La tradizione abruzzese vuole sette o nove portate per il menu della vigilia di Natale

Ecco i menu contadini delle feste di Natale a cura di Jolanda Ferrara

22/12/2015

La tradizione abruzzese vuole sette o nove portate per il menu della vigilia di Natale
Sette o nove “pignate” (portate) per il menu della vigilia di Natale, ancora più ricco e festoso quello del pranzo di Natale con l’aggiunta della carne.

Cucina semplice e povera, di campagna, e perciò discretamente abbondante visto che serviva a ritemprare dal lavoro e dal freddo. Verdure dell'orto, zuppe di legumi, sagne e fagioli, pasta con le sarde, tagliolini, baccalà, ciffe e ciaffe, torcinelli e cagionetti per chiudere in dolcezza con un bel bicchiere di vino cotto. Tutti intorno al camino. E che dire del pane cotto nel forno a legna, fragranza di lievito madre, profumo dolce di solina e di altro grano “povero” di montagna macinato a pietra, magari con l'aggiunta di patate per risultare più morbido.
Dosi empiriche, dettate dall'esperienza e dalla pratica quotidiana: “a occhie”, a manciata, “quanta ne prende sotto le mani” riferito alla quantità di farina necessaria per ammassare la pasta, il pane, anche per fare la polenta; mai però per i dolci, in quel caso le dosi sono appuntate rigorosamente.

Niente di scritto, solo trasmissione orale. E bastava poco, la contaminazione tra paesani di territori confinanti eppure neanche troppo lontani tra loro, per modificare qualche ingrediente. Il ripieno dei cagionetti di ceci con la “scorpicciata” d'uva e il mostocotto. L'uva passa , le “zocch’ d’uve” malvasia che le nonne mettevano da parte durante la vendemmia, oppure i semi d'anice: quali per fare più buoni i torcinelli?

Anche sulle sagne e fagioli disputa era aperta: ogni famiglia utilizzava i fagioli tipici della propria zona: borlotto, tondino, aquilano, suocera e nuora.

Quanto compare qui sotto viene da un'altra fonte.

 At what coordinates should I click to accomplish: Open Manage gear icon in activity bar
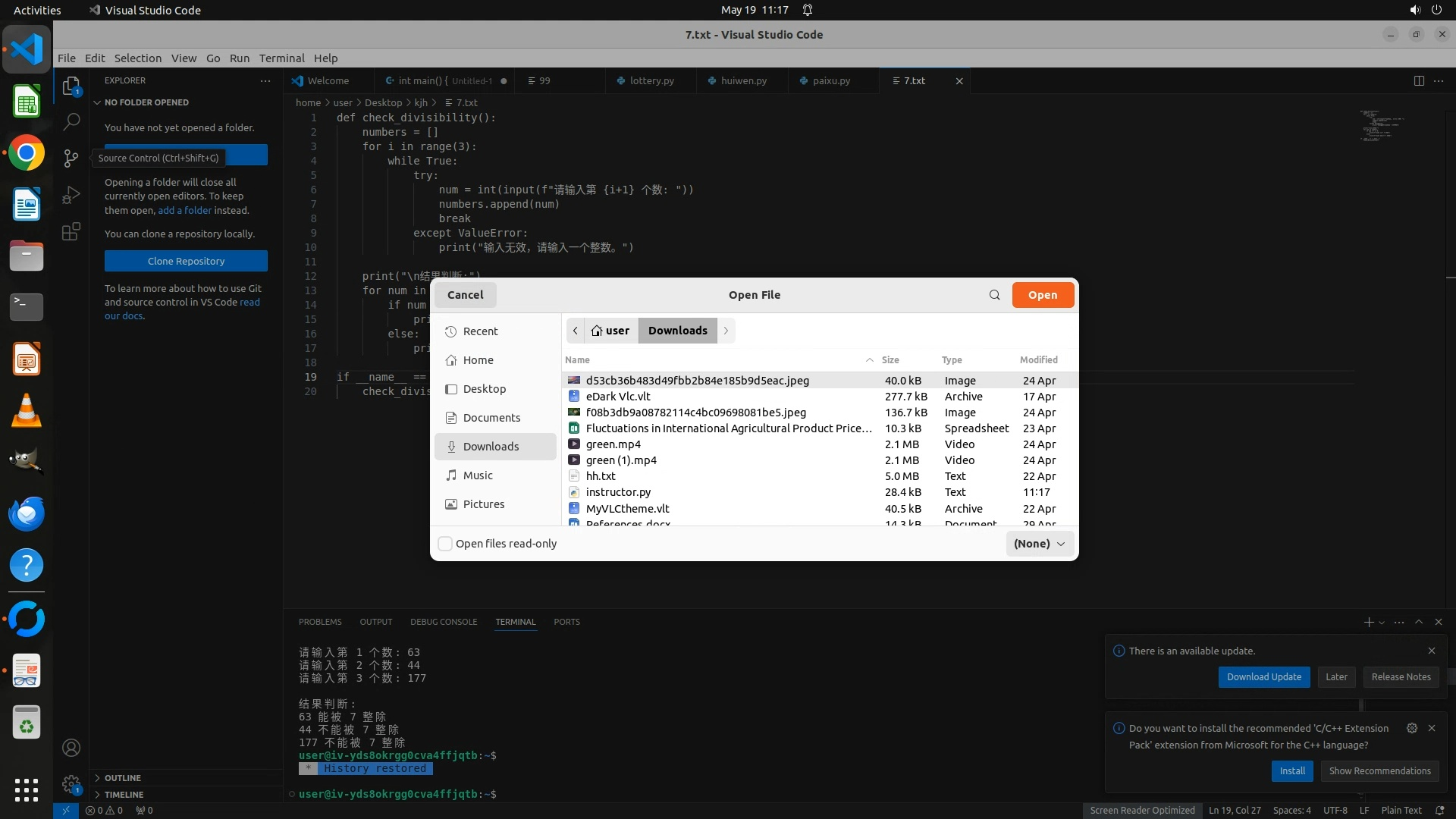(x=71, y=784)
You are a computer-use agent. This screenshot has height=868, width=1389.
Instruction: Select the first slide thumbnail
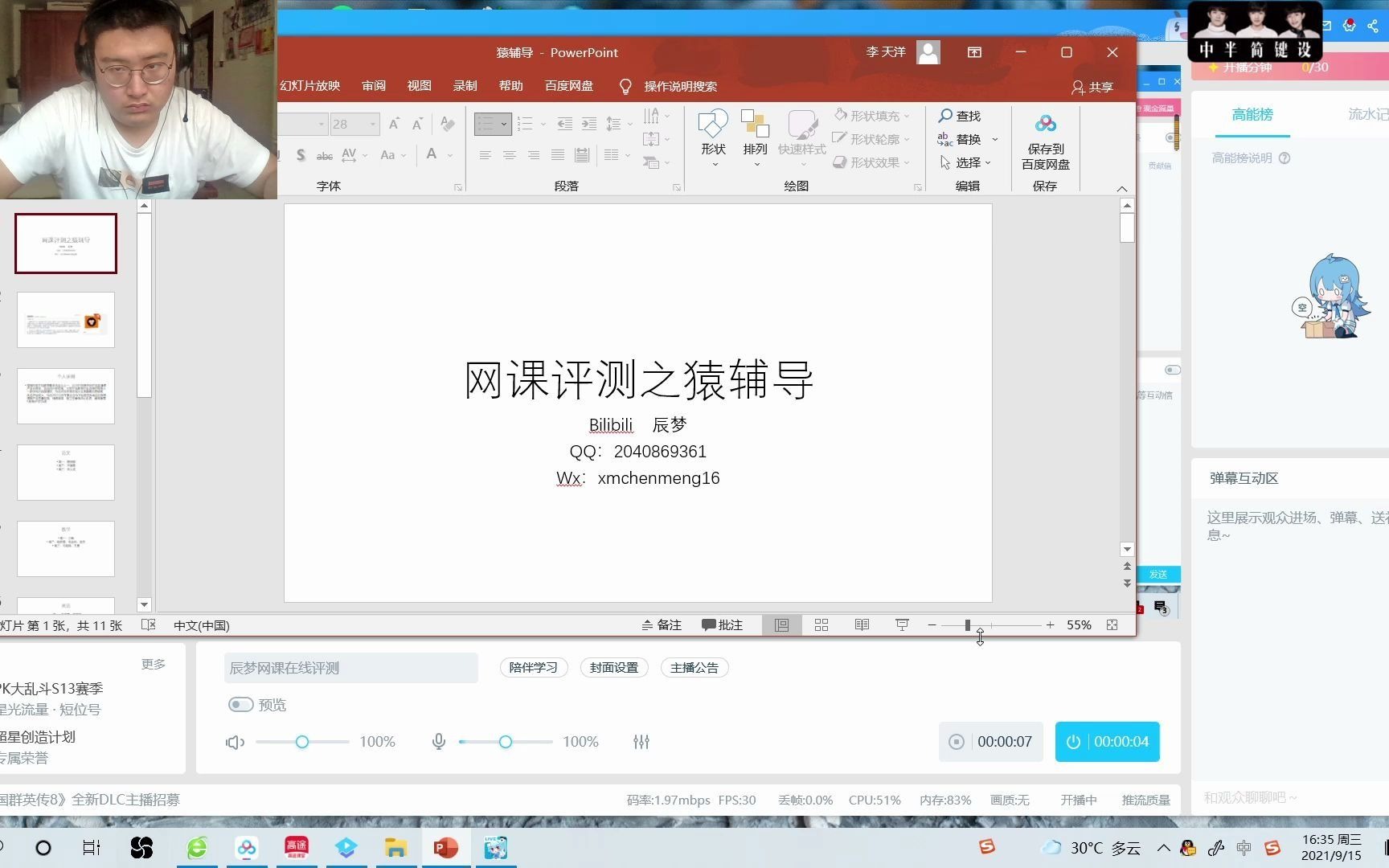65,243
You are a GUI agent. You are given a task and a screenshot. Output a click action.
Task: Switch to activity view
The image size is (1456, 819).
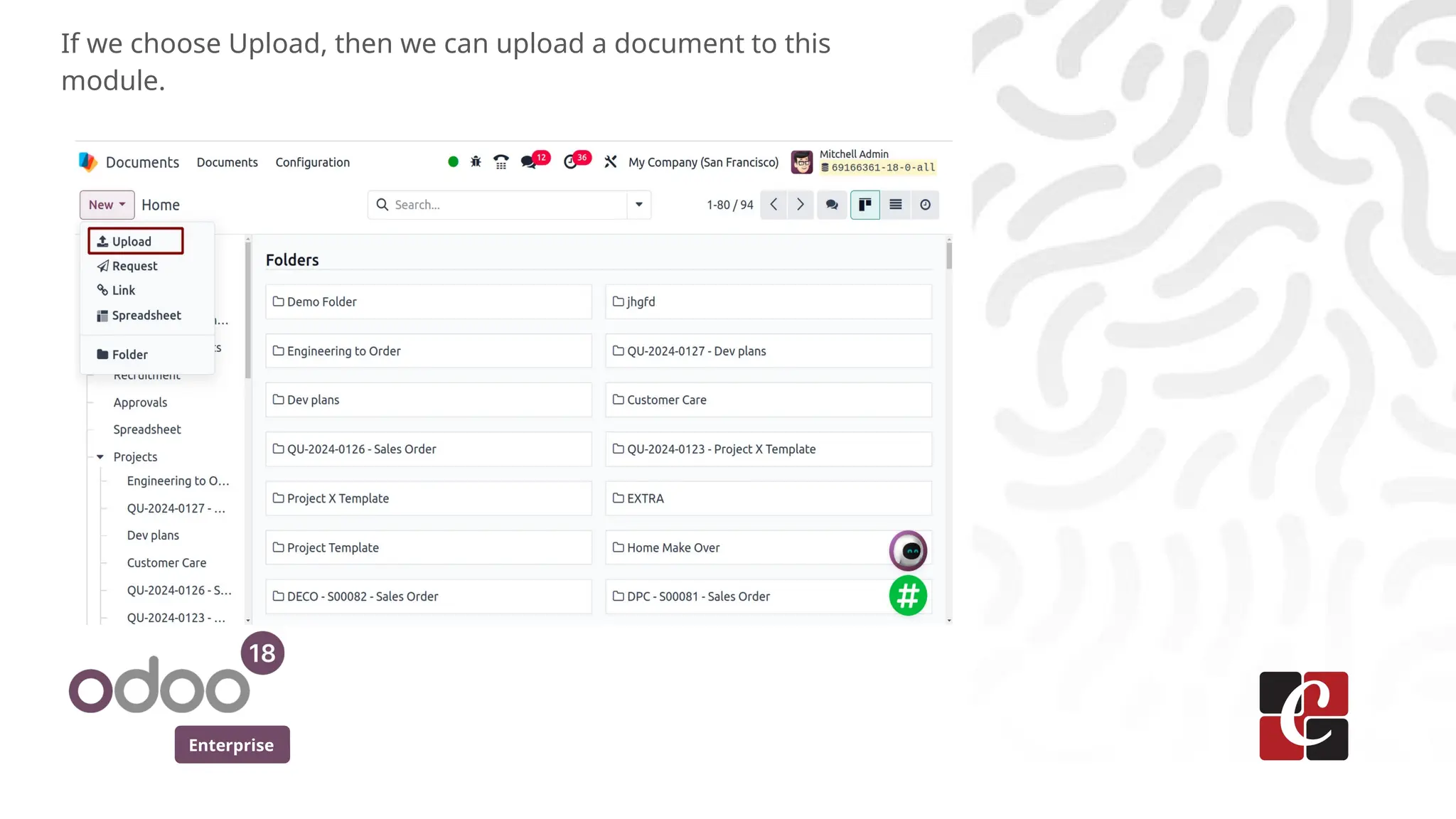925,205
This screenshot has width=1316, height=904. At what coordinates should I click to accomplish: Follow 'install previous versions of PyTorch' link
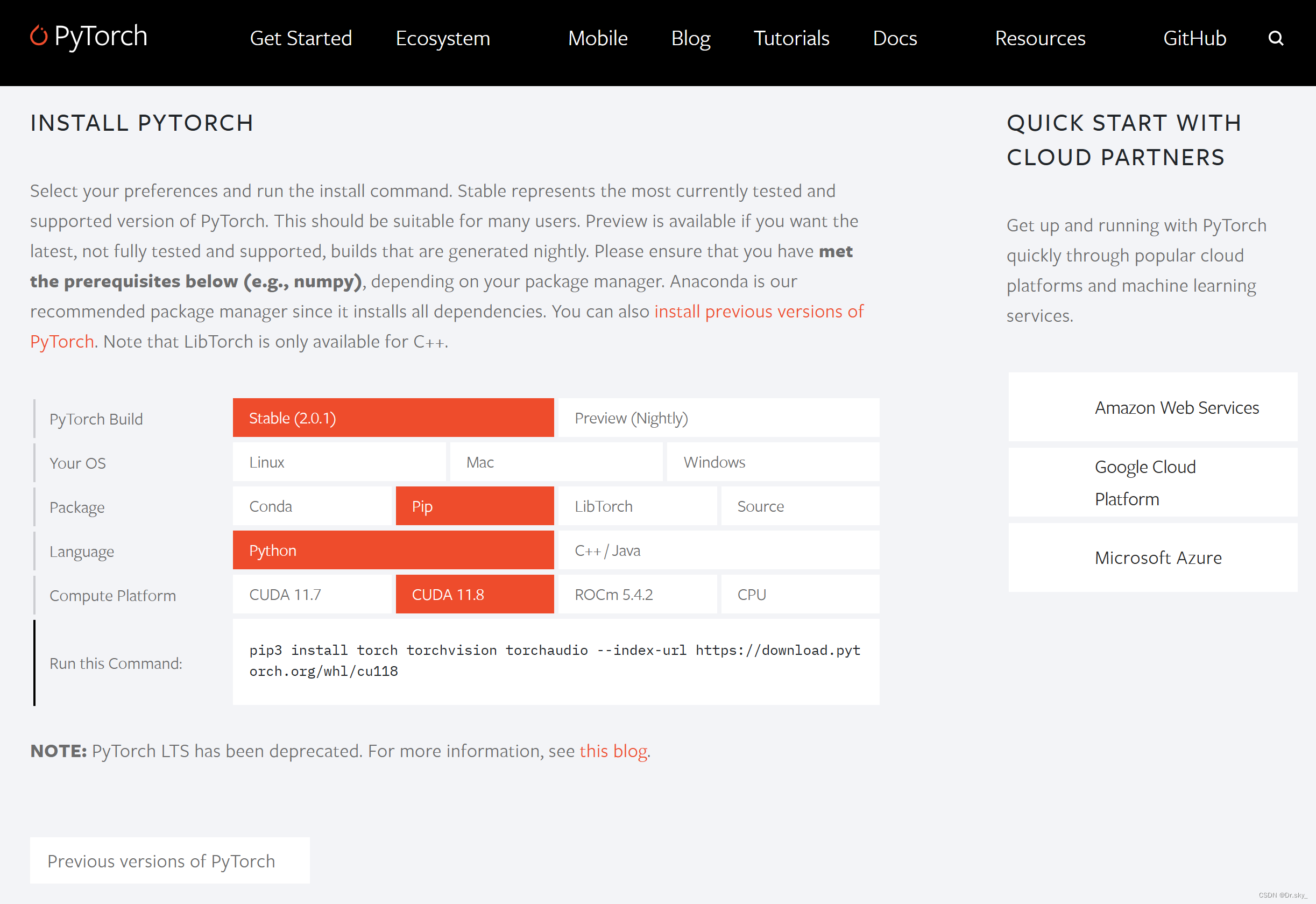758,312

Quanto alle sagne, la varietà di grano duro più usata era la “saravolla” (saragolla), rimpiazzata dopo la rivoluzione agraria del 1920 da “lu rane cappelle”, detto anche “lu baffe nere”, il Senatore Cappelli. Quello che invece non cambiava era la logica comune: niente sprechi né esagerazioni, sostenibilità, etica nell'uso delle risorse. Principi invocati oggi mentre si auspica il rovesciamento del rapporto città-campagna. Che i nonni si trattassero bene è però un mito post-metropolitano. In effetti l'attrazione esercitata da quella gastronomia da cortile è oggi rincorsa dai moderni frequentatori di merende contadine ovvero equo-solidali.

La chiave di volta non è tanto il “Kilometro 0”, sinceramente improbabile, quanto la «filiera corta» fa notare Beatrice Tortora, agricoltore custode della Valle Giumentina, instancabile paladina della cucina tradizionale che ripropone attraverso itinerari gastronomici in azienda, ad Abbateggio. «La filiera corta è un ponte che accorcia le distanze tra produttore e consumatore. Fatta l'esperienza diretta in azienda, il cliente matura quella fiducia che lo porterà all'acquisto anche on line delle bontà di campagna», spiega l'imprenditrice sulla Maiella occidentale. «Prodotti tradizionali piuttosto che tipici. Legati al territorio, capaci di raccontare la memoria delle nostre terre» sottolinea. Allo stesso modo raccontano i piatti tradizionali delle feste, qui presentati nelle ricette a fianco. Storia, biodiversità, sapere contadino, feste e rituali religiosi profondamente intrecciati l'un l'altro. Un racconto unico che esprime un patrimonio ineguagliabile, esemplare.
Uno strumento di eccezionale richiamo per i turisti che vengono a cercarci, riflette Beatrice. «Attraverso i sapori tradizionali conoscono il territorio, usi e costumi, entrano nel nostro modo di vivere e portano a casa un'esperienza autentica, da raccontare.

Un'opportunità formidabile per noi sul territorio, nostro compito tramandare questa ricchezza ai nostri figli: restare quello che siamo e che mangiamo, per tenere viva la nostra cultura». (Dal quotidiano Il Centro).